(Stored dataset items)
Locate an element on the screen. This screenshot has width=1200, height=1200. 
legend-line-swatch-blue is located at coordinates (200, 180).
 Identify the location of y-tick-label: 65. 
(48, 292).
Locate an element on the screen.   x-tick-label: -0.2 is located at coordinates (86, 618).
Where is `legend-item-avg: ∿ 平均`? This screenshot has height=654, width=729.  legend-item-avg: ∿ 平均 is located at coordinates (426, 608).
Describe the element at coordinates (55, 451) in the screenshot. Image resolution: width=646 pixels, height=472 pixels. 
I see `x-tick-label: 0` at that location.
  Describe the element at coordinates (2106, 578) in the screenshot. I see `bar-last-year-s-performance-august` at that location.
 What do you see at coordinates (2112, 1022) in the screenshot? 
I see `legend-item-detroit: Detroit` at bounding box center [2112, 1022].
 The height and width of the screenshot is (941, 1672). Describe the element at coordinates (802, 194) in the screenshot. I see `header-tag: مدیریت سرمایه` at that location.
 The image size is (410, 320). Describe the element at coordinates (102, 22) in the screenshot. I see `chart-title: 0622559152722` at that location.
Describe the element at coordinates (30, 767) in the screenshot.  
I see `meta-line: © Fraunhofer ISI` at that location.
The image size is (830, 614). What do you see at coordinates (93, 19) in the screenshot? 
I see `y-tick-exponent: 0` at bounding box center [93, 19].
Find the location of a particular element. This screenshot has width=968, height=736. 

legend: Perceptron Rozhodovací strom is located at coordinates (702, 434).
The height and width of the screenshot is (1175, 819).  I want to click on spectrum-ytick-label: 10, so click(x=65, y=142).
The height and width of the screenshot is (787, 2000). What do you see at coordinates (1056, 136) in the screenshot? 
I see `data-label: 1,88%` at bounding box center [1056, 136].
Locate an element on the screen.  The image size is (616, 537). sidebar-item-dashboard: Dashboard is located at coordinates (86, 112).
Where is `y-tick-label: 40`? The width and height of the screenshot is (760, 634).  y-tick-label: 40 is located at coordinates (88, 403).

### Aim of the exercise
Gather every line of the items above that contains the string "This". Copy each of those lines in full.

### Reply
Locate an element on the screen. This screenshot has width=1200, height=1200. 
Where is `legend-item-avg: ∿ 平均`? This screenshot has height=654, width=729.  legend-item-avg: ∿ 平均 is located at coordinates (426, 608).
Find the location of a particular element. This screenshot has width=968, height=736. 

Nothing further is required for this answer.